Becoming a Data Driven Organization
When achieving MOV, the top management may have more than one way of implementing/executing it and usually, this is documented in Business Case.
Having a well-focused strategy and striving for it by achieving milestones through various projects which gives back Measurable Organizational Value (MOV) is the fundamental principle of any organization.
Different ways of achieving the MOV can be identified as different alternatives and these should be compared using financial models such as Payback Period analysis, Net Present Value (NPV) calculation, weight scoring models and risk analysis models to understand which alternative gives the most capital, which one emphasize higher margins or faster growth, and which capabilities are needed to ensure strong performance. In current context, organizational strategic planning has been supported by the emerge of Data Science.
Data Science can be identified as a set of interdisciplinary techniques that put data (Usually known as ‘Big Data’) to work to extract useful insights, predictions, or knowledge which is useful to drive the business. The whole process of processing Big Data using techniques, tools and practices is known as Business Intelligence (BI). Today BI has been implemented in a large variety of areas such as online shopping like Amazon, social networks like Facebook, professional networks like LinkedIn.
To become a Data Driven organization we need to be aware of the nature of data and the techniques which apply on top of data to deduce or extract vital information.
Data can exist at different levels of structure throughout any data ecosystem (Big Data source) and to decide on defining a level for a data set, we need to understand the costs and benefits of adding structure. Cost can be twofold.
The people costs: As the unstructured nature of the data, it will require a set of advanced data engineering techniques to map the extracted data patterns to business requirements which will need expensive analysis effort.
The time costs: Not like the traditional way of data processing where we collect requirements and define schema according to it, more time needs to be spent with unstructured data, preparing test data, evaluating it, and forming an agreement about whether it should be used in the decision-making process.
Working with fully structured data system, cause an organization to stick to the defined business path and it lacks addressing supply and demand fluctuation of business users. Working with structured data may give gaps between what business supplies and what user needs. On the other hand, stick only to unstructured data may affect the overall performance of the system as it will add overhead as it doesn’t provide standardized metrics or business limitations as with structured data. So as a perfect solution, it should look for a hybrid model which showcases both aspects of the data (structured/unstructured) and this can boost up data agility and performance at the same time. For an instance, all the data which managed under traditional Relational Database Management System (RDBMS) is considered as a structured representation of data while unstructured data can be identified with two major categories, human-generated and machinegenerated.

-*-

◆ Work to complete:
1 - In the passage on data-driven organizations, what is the whole process of processing Big Data using techniques, tools and practices called?
2 - Reproduce the passage on data-driven organizations word for word from "Having a well-focused" to "of Data Science.".
The lines that follow have no connection to the passage on data-driven organizations.

◆ Source excerpt:
-*-

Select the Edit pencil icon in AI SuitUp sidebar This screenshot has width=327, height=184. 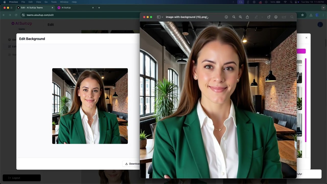[9, 46]
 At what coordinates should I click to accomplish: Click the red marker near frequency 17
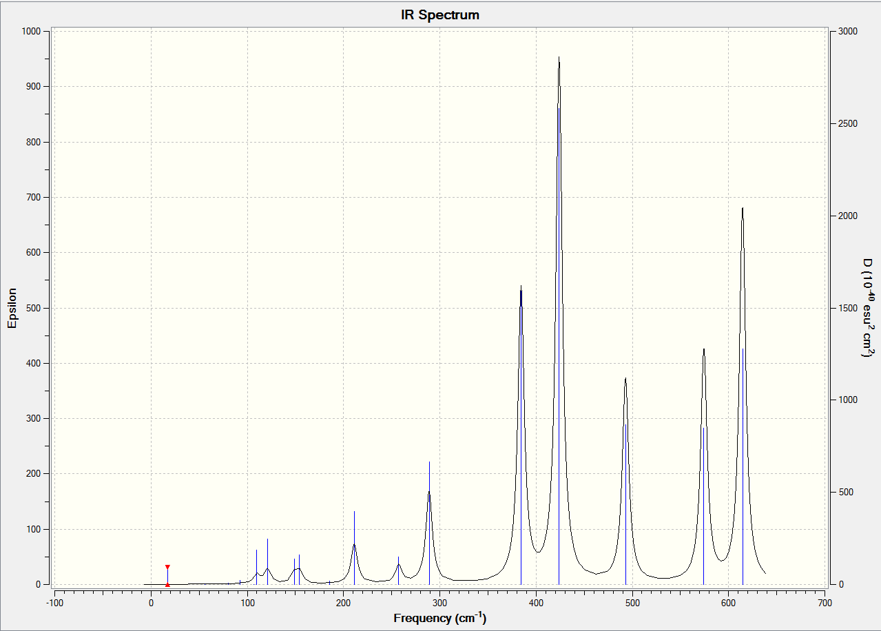pyautogui.click(x=167, y=575)
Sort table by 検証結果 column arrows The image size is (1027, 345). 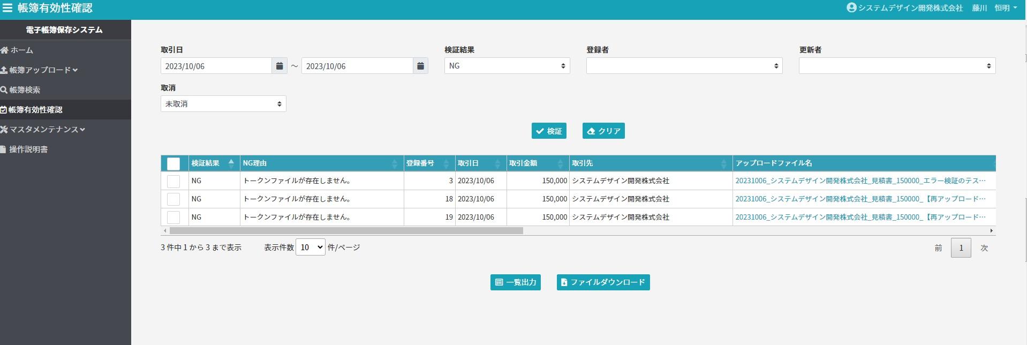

-*-

◆ Results by task:
1 - Business Intelligence (BI).

2 -
Having a well-focused strategy and striving for it by achieving milestones through various projects which gives back Measurable Organizational Value (MOV) is the fundamental principle of any organization.
Different ways of achieving the MOV can be identified as different alternatives and these should be compared using financial models such as Payback Period analysis, Net Present Value (NPV) calculation, weight scoring models and risk analysis models to understand which alternative gives the most capital, which one emphasize higher margins or faster growth, and which capabilities are needed to ensure strong performance. In current context, organizational strategic planning has been supported by the emerge of Data Science.